Retype the full set of data, character for character.
= = = =
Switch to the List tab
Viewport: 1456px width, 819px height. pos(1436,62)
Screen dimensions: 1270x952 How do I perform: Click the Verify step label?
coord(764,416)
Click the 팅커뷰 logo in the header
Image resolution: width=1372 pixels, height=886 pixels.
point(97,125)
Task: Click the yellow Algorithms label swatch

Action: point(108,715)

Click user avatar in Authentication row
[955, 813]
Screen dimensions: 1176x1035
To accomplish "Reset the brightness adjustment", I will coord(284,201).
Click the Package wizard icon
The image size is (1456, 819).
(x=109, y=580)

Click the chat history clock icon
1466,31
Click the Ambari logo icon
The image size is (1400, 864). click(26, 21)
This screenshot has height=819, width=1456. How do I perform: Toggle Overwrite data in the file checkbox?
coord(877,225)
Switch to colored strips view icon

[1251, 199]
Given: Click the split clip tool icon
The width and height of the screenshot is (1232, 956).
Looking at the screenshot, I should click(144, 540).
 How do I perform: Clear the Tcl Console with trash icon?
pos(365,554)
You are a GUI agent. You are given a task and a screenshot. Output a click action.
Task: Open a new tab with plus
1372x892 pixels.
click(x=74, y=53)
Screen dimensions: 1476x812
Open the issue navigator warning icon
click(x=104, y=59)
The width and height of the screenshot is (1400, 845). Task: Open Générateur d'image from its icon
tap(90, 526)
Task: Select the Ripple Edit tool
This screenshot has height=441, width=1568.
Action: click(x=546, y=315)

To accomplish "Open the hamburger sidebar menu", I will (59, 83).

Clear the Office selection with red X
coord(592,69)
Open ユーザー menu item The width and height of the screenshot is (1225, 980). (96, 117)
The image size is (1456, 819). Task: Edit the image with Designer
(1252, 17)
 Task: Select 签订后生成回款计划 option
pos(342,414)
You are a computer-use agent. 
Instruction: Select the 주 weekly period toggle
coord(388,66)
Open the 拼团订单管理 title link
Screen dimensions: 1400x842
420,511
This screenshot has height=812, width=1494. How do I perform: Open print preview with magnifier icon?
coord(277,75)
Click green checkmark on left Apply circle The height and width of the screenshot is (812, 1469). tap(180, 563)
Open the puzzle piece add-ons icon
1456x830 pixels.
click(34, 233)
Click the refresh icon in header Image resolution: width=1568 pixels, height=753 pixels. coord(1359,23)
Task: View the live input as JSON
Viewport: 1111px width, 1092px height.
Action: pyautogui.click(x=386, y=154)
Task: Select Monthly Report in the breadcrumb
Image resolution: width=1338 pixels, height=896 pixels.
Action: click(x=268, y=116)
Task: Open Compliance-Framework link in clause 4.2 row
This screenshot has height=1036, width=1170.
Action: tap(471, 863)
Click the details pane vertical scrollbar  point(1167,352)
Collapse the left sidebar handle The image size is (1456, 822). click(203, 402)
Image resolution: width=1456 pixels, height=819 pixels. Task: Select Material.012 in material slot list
= = = =
### Result
Switch to the List tab
Viewport: 1456px width, 819px height. pos(1436,62)
Screen dimensions: 1270x952 How do I perform: Click the Verify step label?
coord(764,416)
Click the 팅커뷰 logo in the header
Image resolution: width=1372 pixels, height=886 pixels.
point(97,125)
Task: Click the yellow Algorithms label swatch

Action: point(108,715)

Click user avatar in Authentication row
[955, 813]
Screen dimensions: 1176x1035
To accomplish "Reset the brightness adjustment", I will coord(284,201).
Click the Package wizard icon
The image size is (1456, 819).
(x=109, y=580)

Click the chat history clock icon
1466,31
Click the Ambari logo icon
The image size is (1400, 864). click(26, 21)
This screenshot has height=819, width=1456. How do I perform: Toggle Overwrite data in the file checkbox?
coord(877,225)
Switch to colored strips view icon

[1251, 199]
Given: Click the split clip tool icon
The width and height of the screenshot is (1232, 956).
Looking at the screenshot, I should click(144, 540).
 How do I perform: Clear the Tcl Console with trash icon?
pos(365,554)
You are a GUI agent. You are given a task and a screenshot. Output a click action.
Task: Open a new tab with plus
1372x892 pixels.
click(x=74, y=53)
Screen dimensions: 1476x812
Open the issue navigator warning icon
click(x=104, y=59)
The width and height of the screenshot is (1400, 845). Task: Open Générateur d'image from its icon
tap(90, 526)
Task: Select the Ripple Edit tool
This screenshot has height=441, width=1568.
Action: click(x=546, y=315)

To accomplish "Open the hamburger sidebar menu", I will (59, 83).

Clear the Office selection with red X
coord(592,69)
Open ユーザー menu item The width and height of the screenshot is (1225, 980). (96, 117)
The image size is (1456, 819). Task: Edit the image with Designer
(1252, 17)
 Task: Select 签订后生成回款计划 option
pos(342,414)
You are a computer-use agent. 
Instruction: Select the 주 weekly period toggle
coord(388,66)
Open the 拼团订单管理 title link
Screen dimensions: 1400x842
420,511
This screenshot has height=812, width=1494. How do I perform: Open print preview with magnifier icon?
coord(277,75)
Click green checkmark on left Apply circle The height and width of the screenshot is (812, 1469). tap(180, 563)
Open the puzzle piece add-ons icon
1456x830 pixels.
click(34, 233)
Click the refresh icon in header Image resolution: width=1568 pixels, height=753 pixels. coord(1359,23)
Task: View the live input as JSON
Viewport: 1111px width, 1092px height.
Action: pyautogui.click(x=386, y=154)
Task: Select Monthly Report in the breadcrumb
Image resolution: width=1338 pixels, height=896 pixels.
Action: click(x=268, y=116)
Task: Open Compliance-Framework link in clause 4.2 row
This screenshot has height=1036, width=1170.
Action: tap(471, 863)
Click the details pane vertical scrollbar  point(1167,352)
Collapse the left sidebar handle The image size is (1456, 822). click(203, 402)
Image resolution: width=1456 pixels, height=819 pixels. Task: Select Material.012 in material slot list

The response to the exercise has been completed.